The Problem of Citation in the Digital Humanities

by Jonathan Blaney

1. Introduction

In 1989 the Queen’s Christmas message to the nation was recorded at the Albert Hall, with a live audience of children from the Commonwealth; the message is now available on YouTube.1 One of the themes was environmentalism and the Queen urged her audience to look after the environment for the sake of all humanity:

if we also learn to live by the golden rule, which Jesus Christ taught us: Love thy neighbour as thyself

The Queen is citing the injunction, love your neighbour as yourself, and attributing it to Jesus. She gives no source but relies upon the tacit knowledge that she is referring to the gospels, and the linguistic knowledge that, because she said thy neighbour, thyself, probably to the King James translation.

You can indeed find this passage in the gospels, on multiple occasions (at Matthew 19.19, Mathew 23.39, Mark 12.31-33 and Luke 10.27), but always in the context of discussions of Jewish law and commandments, because the real source of the quotation is in the Hebrew Bible, at Leviticus 19.18. In fact Jesus is merely quoting: he is citing scripture himself.

Is this pedantry or does it matter? Well, there is a long-established narrative in Western culture that describes Judaism as legalistic, ossified and rightly superseded by new ideas like, say, love your neighbour as yourself. I came by the Queen’s 1989 address from a lecture by the New Testament scholar EP Sanders, called The Question of Uniqueness in the Teaching of Jesus,2 where Sanders gives the Queen’s citation as an example of the narrative described above (in fairness, Sanders’ target is not so much the Queen as other biblical scholars who, he thinks, should know better).

The question arises: how can this chain of connections be cited in a published work? As well as the YouTube film already mentioned, there is also a transcription of the address on the official website of the Royal Family,3 but no video or audio. Is the YouTube film better evidence than the website’s more official transcription? I have been unable to find any transcript of the message published in print.

The Sanders lecture was a one-off occasion and was published as a little booklet by the University of London in 1990. I first read it in the Bodleian and if a reader in Sheffield wanted a print copy the nearest convenient one is probably still the Bodleian copy, 110 miles away, because, according to COPAC, there are only five copies in university libraries in England. Fortunately the booklet is now freely available as a pdf4 and anyone with an internet connection can read it without travelling.5

But there remains a strong presumption in parts of the humanities to prefer print wherever possible. Some teachers, and many journals, will ask for a print version of Sanders’ lecture to be cited. Some journals will simply change a digital citation to a print citation, and the reader in Plymouth (nearest copy London, 190 miles) might not know that there is a version literally at their fingertips.

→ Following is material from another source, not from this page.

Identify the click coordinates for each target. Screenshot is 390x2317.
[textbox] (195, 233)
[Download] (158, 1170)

This is a practice in the humanities that creates a problem in the digital humanities. It is a problem for the humanities in general, because it cannot be a good thing for research practice to be distorted, for researchers to report that their methodology was one thing when in fact it was another, but this paper will focus on the problem it is creating in the digital humanities.

2. TIDSR

A couple of years ago British History Online,6 the Institute of Historical Research’s digital library, was awarded funding from JISC to carry out an analysis of the use of the site and then to make some improvements, based on the findings. We followed the very useful Toolkit for the Impact of Digitised Scholarly Resources, developed by the Oxford Internet Institute, which recommends methods of analysing the uses of a digital resource, to carry out the study.7 An important additional benefit of the funding award was that it allowed members of the team to take something of a reflective pause, away from the usual process of trying to add to the site or improve the user interface. This may not be possible for everyone who maintains a digital resource, but any opportunity to do so should be welcomed.

Part of the toolkit involves qualitative methods such as focus groups and user interviews. Here we were able to build on longitudinal work that we have been doing at the Institute for the last 10 years, asking historians, researchers and students about their attitude to digital resources in research, writing, and teaching. Of the quantitive measures, one element in the toolkit is bibliometrics. We used Scopus and Google Scholar to search for journal citation of British History Online. The aggregate results for 2008-9 were:

Scopus 37

Google Scholar 43

Common to both 9

Page views in the period 31,367,021

This immediately raises the question of digital citation and potential problems with it. British History Online is a well-used and well-established resource: it gets about 15,000,000 page impressions a year. It has been active for 10 years. Run by the Institute of Historical Research and the History of Parliament Trust, the site can surely have no question mark over its academic reliability. The “contact us” page receives messages from historians all over the world, expressing gratitude for making their research easier, for example from American scholars who often cannot get the print versions of the books that have now been made available to them. So is British History Online being under-cited? One clue is in feedback questions, received via “contact us”, like this one:

Is there anyway of obtaining accurate page numbers for parts of the sources? Although the whole site is fantastic for research, it makes citation very difficult.

In face we have made citation very easy. We have a citation box at the top of every page, with drop-down menu offering different citation formats, such as MLA and Chicago.8 What our correspondents mean, of course, is although the whole site is fantastic for research, it makes citation of print copies which I haven’t used very difficult. What they want us to provide is the means for them to ignore our work and deliberately not acknowledge it any way. The fact that this does not occur to many people to be a strange request sheds interesting light on the culture of humanities citation at the moment.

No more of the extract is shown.